Noi Socialisti presentammo una nostra proposta di Legge (la n° 5958) optando per la seconda soluzione, il voto nelle sedi consolari, malgrado le obiezioni sui costi da sostenere e il numero di seggi necessari.
Il voto esercitato presso le sedi consolari comporta certamente una precisa regolamentazione delle procedure, ma soddisfa il dettato costituzionale risultando altrettanto sicuramente “personale, libero e segreto”.
Il problema della lontananza di molti connazionali dalle sedi consolari può essere risolto attraverso un decreto del Presidente della Repubblica, estendendo la costituzione dei seggi anche nelle principali località di residenza delle più numerose collettività italiane che risultino prive di consolato, oppure nelle agenzie consolari.
Quando presentammo questa proposta legislativa eravamo confortati dalla verifica, se mai ce ne fosse stato bisogno, della votazione dei Comitati degli italiani all’estero del 1991, in cui avevano partecipato 666.085 cittadini italiani all’estero, con il 46 per cento di aumento rispetto ai votanti del 1986.
Il problema paventato dell’affollamento in alcuni consolati (ad esempio, nelle principali città dell’America latina) non si pone, in quanto va prevista l’istituzione di un seggio ogni 1.000 elettori. D’altra parte non sono richieste in quella sede operazioni di scrutinio, il che porta a ridurre il personale necessario alla sola verifica dell’adempimento corretto delle operazioni di voto.

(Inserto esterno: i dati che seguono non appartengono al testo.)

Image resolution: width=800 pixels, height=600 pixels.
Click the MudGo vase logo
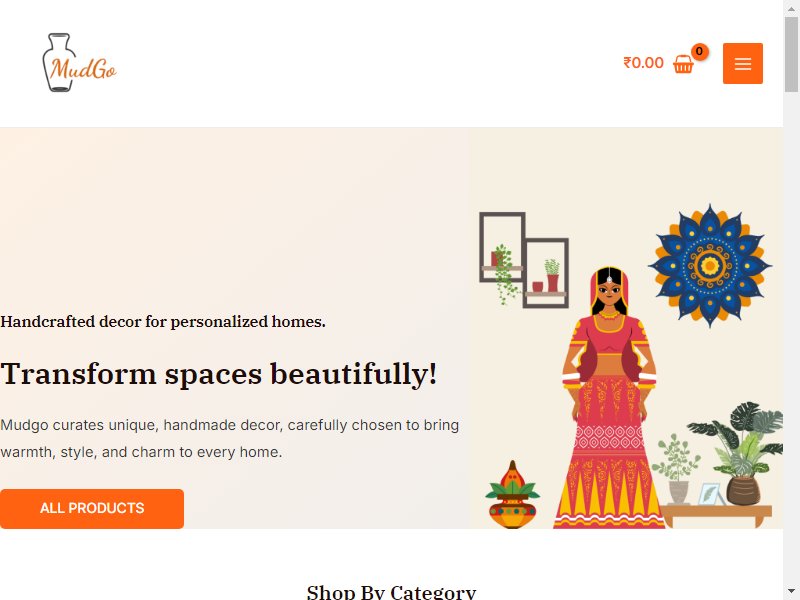[80, 63]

Anche alle presunte difficoltà tecniche di trasporto delle urne si può ovviare mediante la loro raccolta nelle ambasciate ed il trasbordo al Ministero dell’interno delle schede degli elettori in sacchi distinti solo per tipo di votazione.
Le cose sono andate diversamente, sono prevalsi gli interessi dei partiti più grossi e le cose sono andate come sappiamo. Poca trasparenza, ampie irregolarità che hanno preoccupato la comunità internazionale tantoché sia nella prima applicazione della Legge “Tremaglia” (2006) che nelle elezioni politiche del 2008 abbiamo avuto la visita umiliante della delegazione parlamentare di ispezione dell’OSCE.